Del Río divides his book into seven chapters. After examining the colonial era precedents of US and Mexican trade in the opening chapter, del Río delves into the heart of his study considering issues such as the opening of the Santa Fe Trail, US diplomacy regarding trans-border trade, and concludes with a chapter on the US–Mexican War’s impact on commerce between both nations. The book’s chapters are generally balanced and flow together nicely making Mercados en asedio worth reading in its entirety.

Then as today, smuggling played a major role in trade along the US–Mexico borderlands, and del Río rightly devotes a chapter of his book to illicit flows. While few things other than silver were prohibited for export by Mexican law, both the United States and Mexico depended on trade taxes for state and national revenue, and these trade taxes in turn prompted smuggling through tariff evasion. Rather than focus on the mechanics of smuggling or its significance to consumers on the borderlands, del Río explores the consequences of illicit trade on Mexican domestic industries. Tariffs, although intended to protect domestic industry, failed to do so in the midst of inadequate Mexican customs enforcement and the sheer popularity of US goods among Mexican consumers. The flood of well-made and affordable foreign products undermined incipient Mexican industry, particularly in textiles, and contributed to long-standing dependence on imports and underdevelopment of domestic production in Mexico.

Mercados en asedio is deeply in-tune with the scholarship on nineteenth-century Mexican economic and US–Mexico borderlands history, with standard texts such as those by Richard Salvucci and David J. Weber routinely referenced. These references, however, make the omission of Andrés Reséndez’s Changing National Identities at [End Page 222] the Frontier (2005) curious. Although not as focused on identity as Reséndez, del Río’s work parallels Reséndez’s examination of trade between the United States and Mexico in the first half of the nineteenth century, particularly in regard to the role of the Santa Fe Trail, and Mercados en asedio should be in conversation with Reséndez’s earlier work. Despite this oversight, del Río’s book stands on its own as a significant work on Mexico’s frontier economy.
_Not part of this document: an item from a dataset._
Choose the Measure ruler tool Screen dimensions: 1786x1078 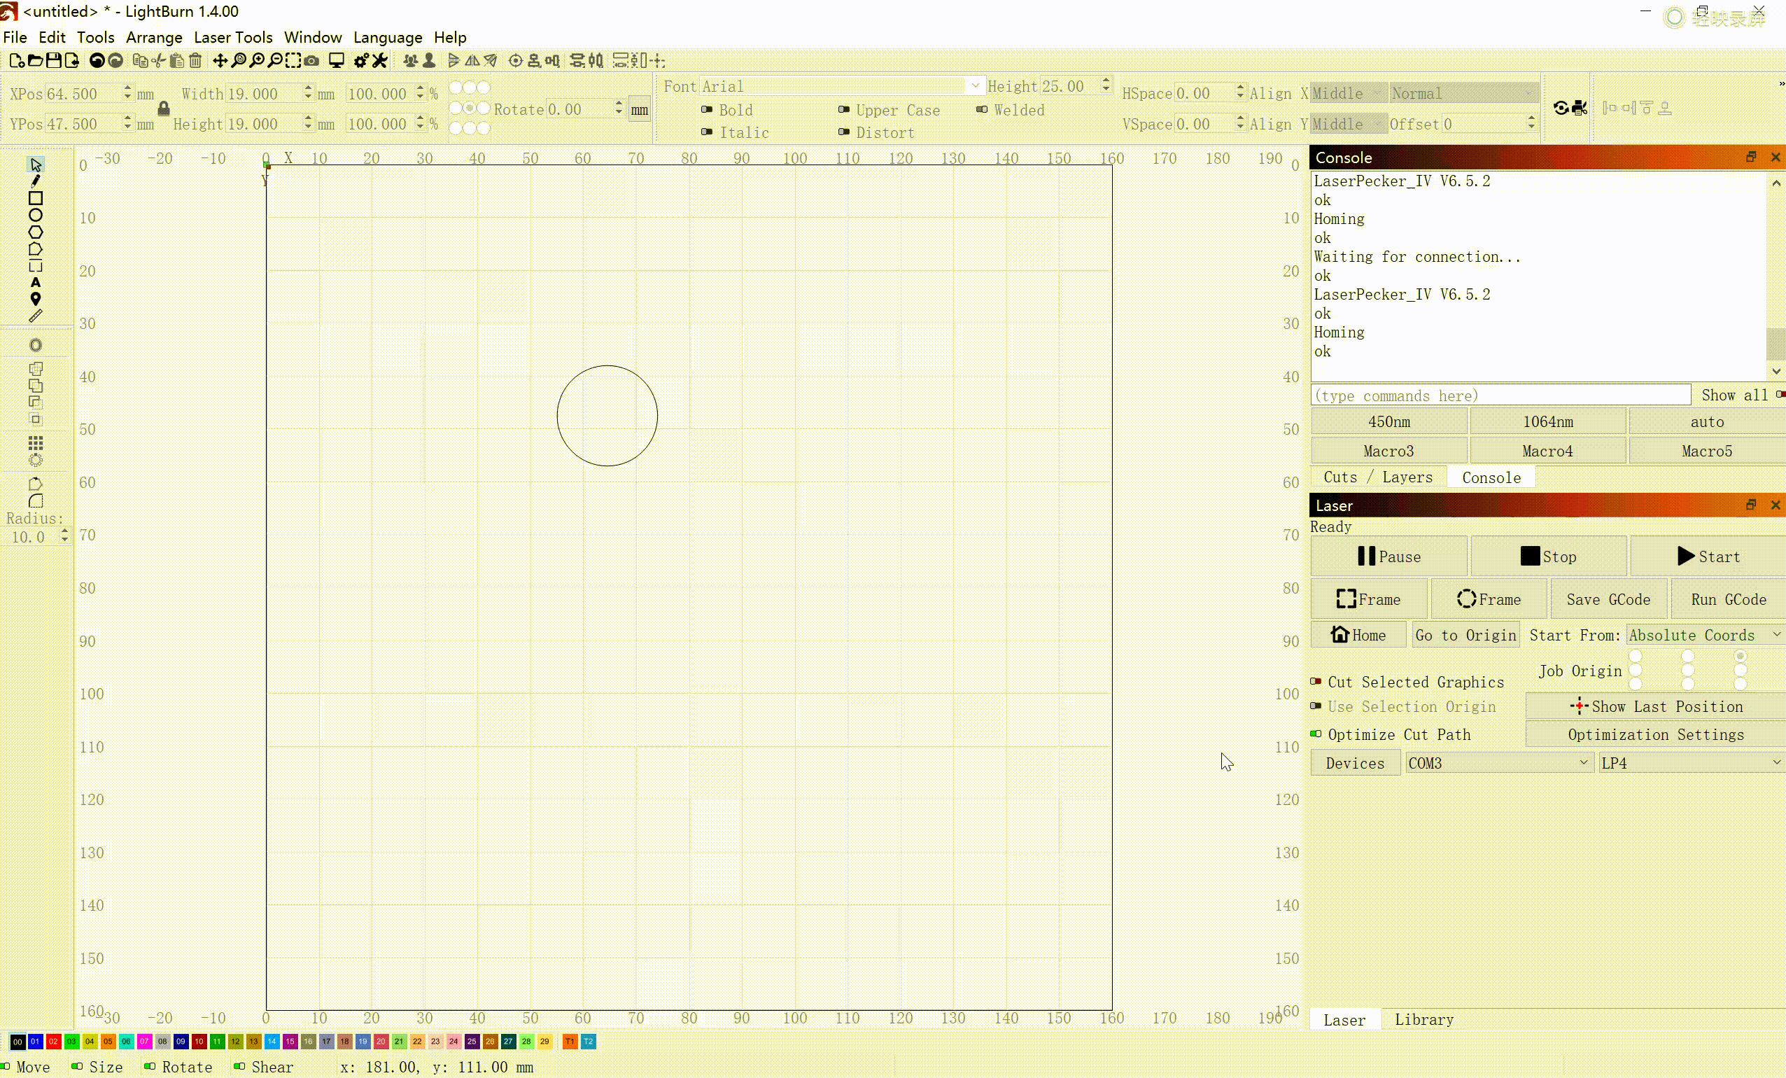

It is often said that the US flag follows American trade. Del Río’s book offers a compelling examination of unfolding economic imperialism preceding literal colonization and conquest. Moreover, del Río’s history helps place underdevelopment in the Mexican borderlands in context as a consequence of disparities between neighboring competing markets. Well researched in archival sources, the book further illuminates the peripheries of Mexican economic histories, which focus on the Mexico City core. Several maps provide readers with images of important cities and trade routes considered in the text and are helpful especially for those unfamiliar with the region. Informative and interesting, Mercados en asedio should not be passed up by scholars interested in the economic history of the US–Mexico borderlands.